И, как в замедленной съемке, в бок ему так же неспешно въезжает другой автомобиль, который ждал и тронулся, когда его красный только переключался.
Я слушаю «Реквием» Моцарта. Водители выходят и удивленно смотрят на вмятины и друг на друга. Падает снег. Включается мой зеленый.
В этот момент я придумала сюжет. Мурашки пробежали по коже, когда я поняла, чем все закончится.
Лет семь уже прошло. Или восемь. А я все еще не пишу. Вздохнула и правила текст до 6 утра.
Ясное дело, я за один день ничего сделать не успела. А самое подозрительное – мне нравится текст. Мда…
Как же на следующий день у меня болели спина и шея от перенапряжения… Конечно, я за день не успела даже толком обдумать текст. Дописываю до сих пор. Иногда думаю: можно я так и останусь теоретиком от литературы?
Поиск своего голоса может занять время
Творчество лечит и питает. Ученые измерили и доказали: когда начинаешь рисовать, то и пишется легче, а игра на фортепиано улучшает речь – и ты начинаешь рассказывать истории не хуже Аркадия Райкина. То есть занятия одним видом творчества помогают раскрыться в других и освободиться. Но одно дело – знать и читать, другое – пережить это на себе. Временами я с огромным трудом через сопротивление силой в 12 баллов двигаюсь с помощью творчества к себе. Рассказываю как есть.
– Расскажи мне о себе! Протанцуй свой характер, свою судьбу. Покажи мне, какая ты настоящая!
Протанцевать себя, раскрыться требует Оксана, мой преподаватель танцев. Я отказываюсь. У меня веские причины прятаться.
Нет доверия.
Нет понимания, зачем это нужно – раскрываться?
Робость.
Я не понимаю, как можно показать себя.
И зачем?
И кому это нужно?
Кому интересно?
Это опасно.
Это бессмысленно.
Это нескромно.
Дерзко.
Агрессивно.
– Иди ко мне, просто иди вперед, – зовет Оксаночка.
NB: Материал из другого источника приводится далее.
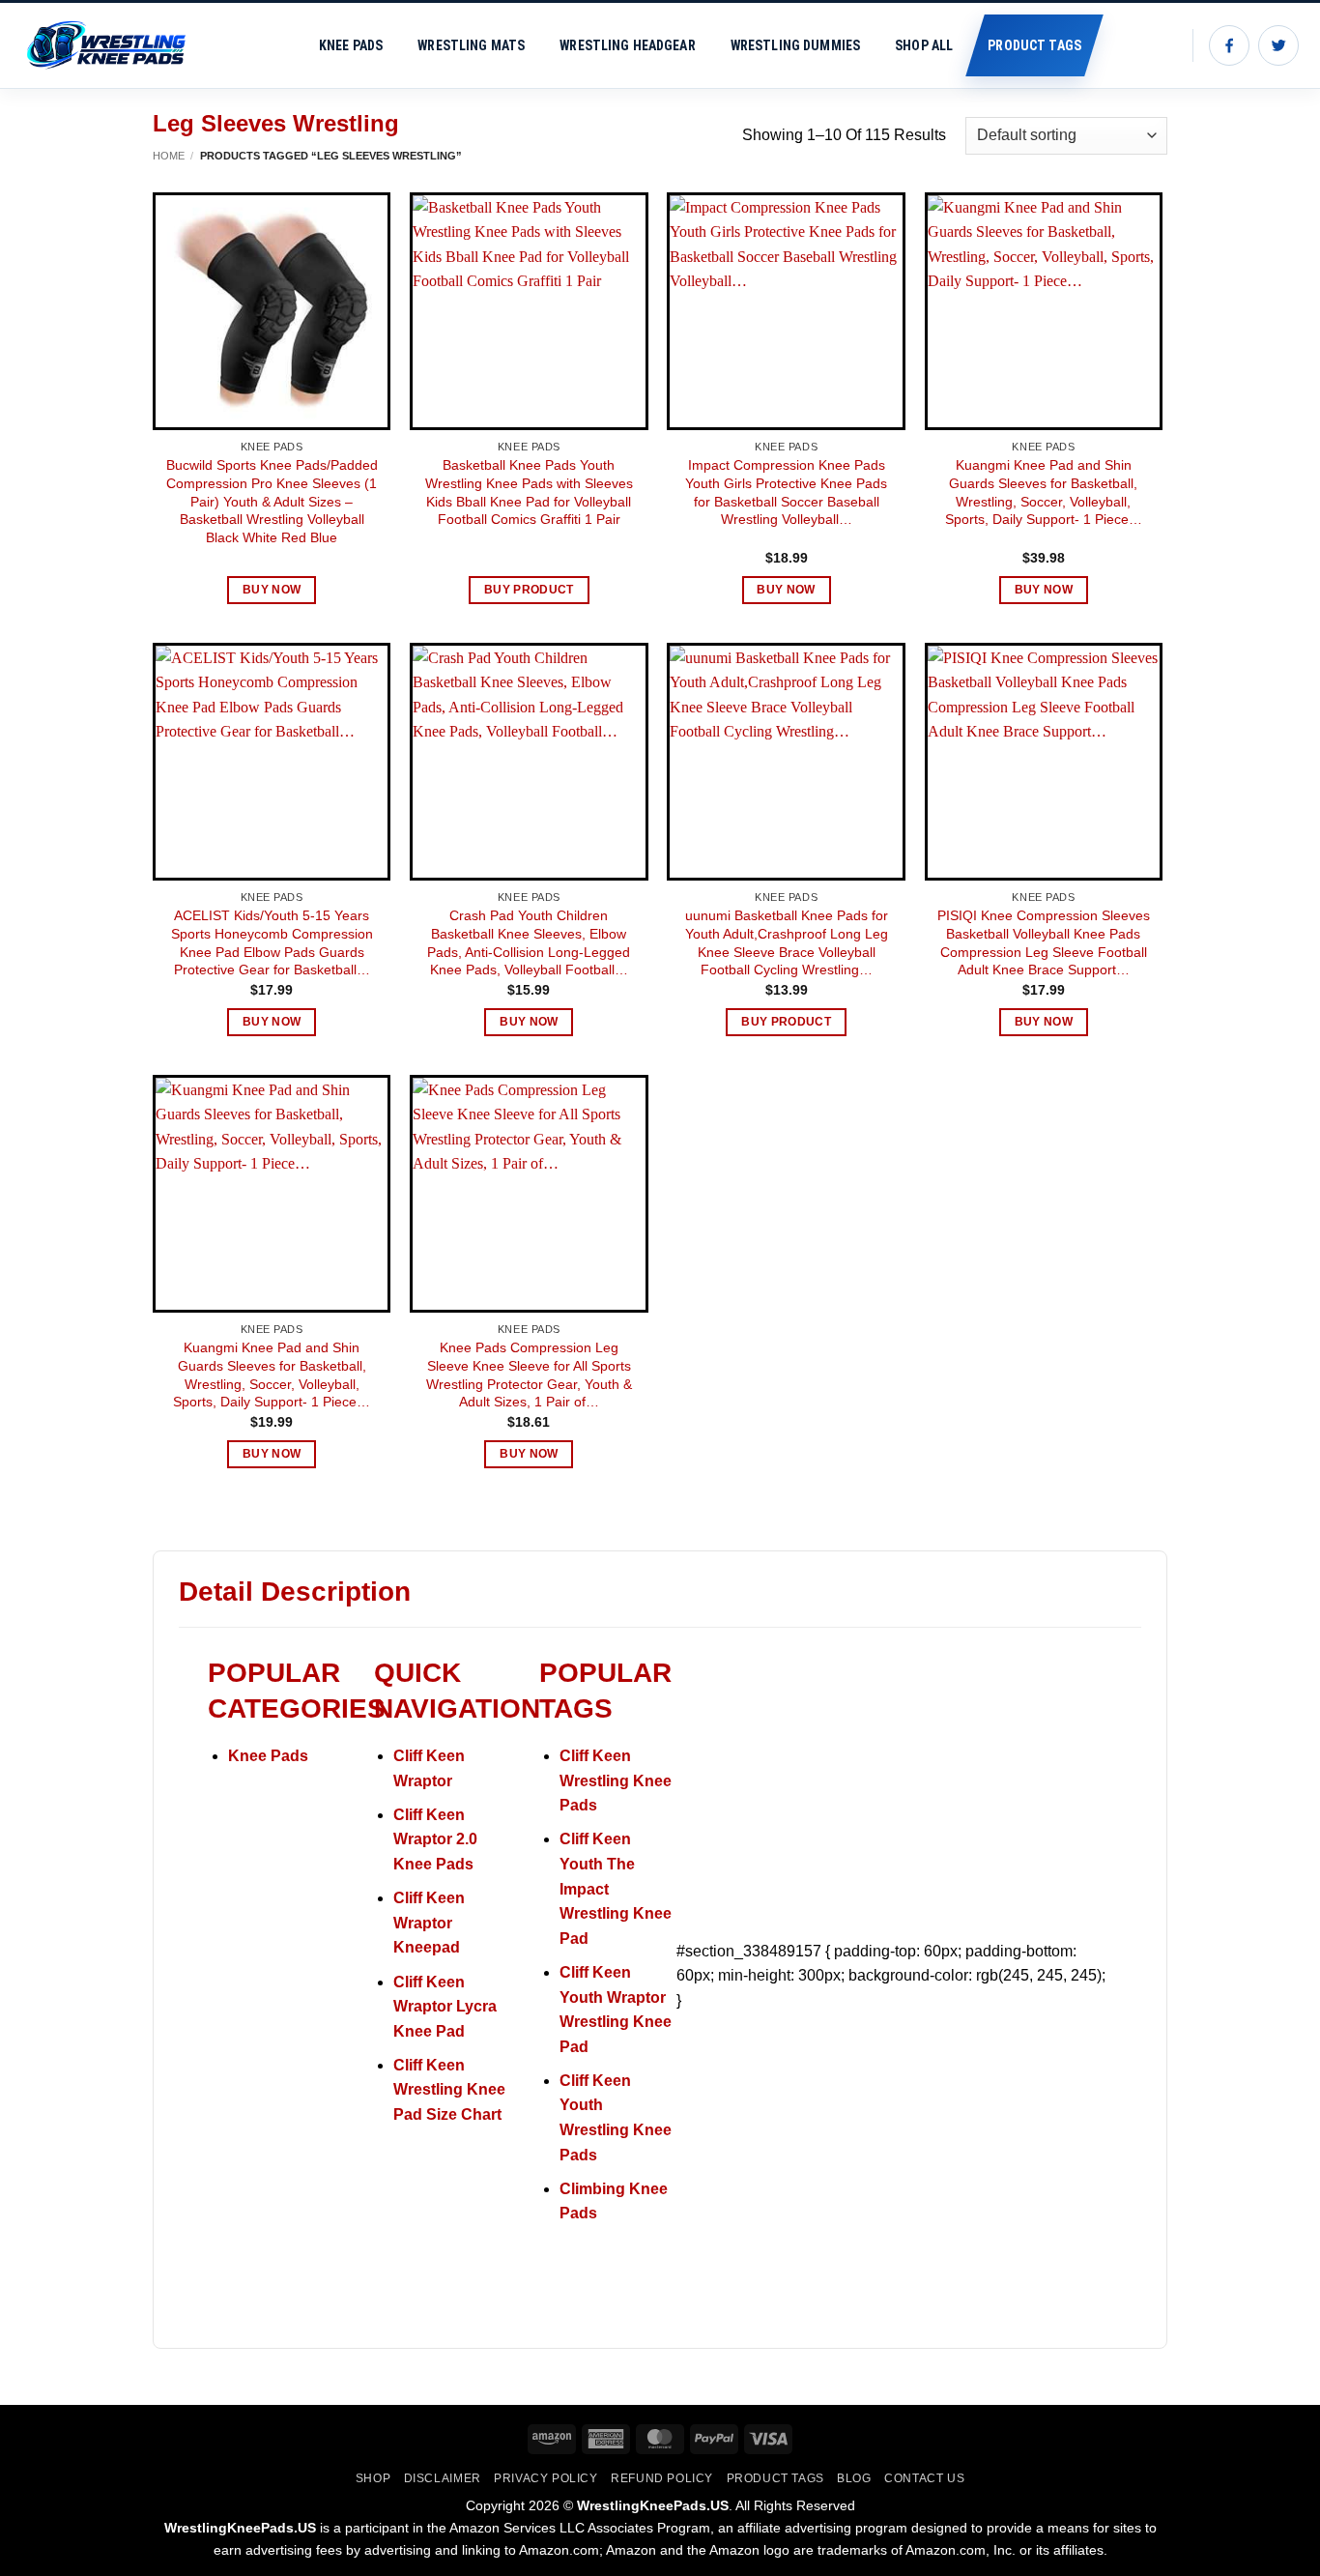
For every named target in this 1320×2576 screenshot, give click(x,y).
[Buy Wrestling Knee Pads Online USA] (115, 45)
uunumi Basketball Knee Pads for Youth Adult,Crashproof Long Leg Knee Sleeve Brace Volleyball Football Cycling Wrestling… (786, 942)
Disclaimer (442, 2478)
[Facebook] (1229, 45)
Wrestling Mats (471, 45)
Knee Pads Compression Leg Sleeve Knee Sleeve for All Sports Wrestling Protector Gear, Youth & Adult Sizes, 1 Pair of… (529, 1374)
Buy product (529, 589)
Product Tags (1034, 45)
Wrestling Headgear (628, 45)
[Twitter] (1278, 45)
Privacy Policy (546, 2478)
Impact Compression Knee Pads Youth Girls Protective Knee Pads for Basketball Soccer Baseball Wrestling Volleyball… (786, 492)
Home (169, 155)
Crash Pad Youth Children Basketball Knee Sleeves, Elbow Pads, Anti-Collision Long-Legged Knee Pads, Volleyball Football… (528, 942)
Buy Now (272, 589)
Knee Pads (351, 45)
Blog (854, 2478)
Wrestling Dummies (795, 45)
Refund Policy (662, 2478)
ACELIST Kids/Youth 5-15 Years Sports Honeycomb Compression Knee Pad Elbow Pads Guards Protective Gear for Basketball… (272, 942)
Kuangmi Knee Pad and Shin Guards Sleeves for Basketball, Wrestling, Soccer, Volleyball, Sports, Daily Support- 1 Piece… (1043, 492)
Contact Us (924, 2478)
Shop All (924, 45)
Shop (373, 2478)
Я не могу! Звучит глупо, знаю, но я не могу взять и легко пойти навстречу преподавателю. Я легко и даже с азартом иду назад, отступаю, ускользаю, но, когда делаю шаг вперед, настроение портится, накрывает тревога. Я замираю и уже готова сбежать.
И вдруг я не к месту начинаю говорить о младшем сыне и его потерянных волосах. Когда Даниле исполнилось пять, у него за неделю исчезли все волосы. Ничего страшного – алопеция, безобидное, малопонятное врачам аутоиммунное заболевание. Когда я признаюсь, что скучаю по его локонам, что до сих пор, хотя головой все понимаю, чувствую себя виноватой, плохой матерью, я могу сделать первый уверенный шаг навстречу преподавателю. «Ведь у детей хороших матерей волосы в одночасье не выпадают», – говорю я почти шепотом, когда подхожу к ней близко-близко, и начинаю плакать. Вместе со слезами уходит столько грусти, столько вины, и я впервые могу в танце идти вперед и смотреть в глаза. Я могу пройти через свою злость от бессилия, поднять к сердцу и опустить руки, тяжелые от печали, и примириться. Что было, то было. Я протанцовываю печальную страницу из своей жизни, как старухи, импровизируя фламенко, протанцовывают свои годы. И мне становится немного легче. Шаг навстречу к себе.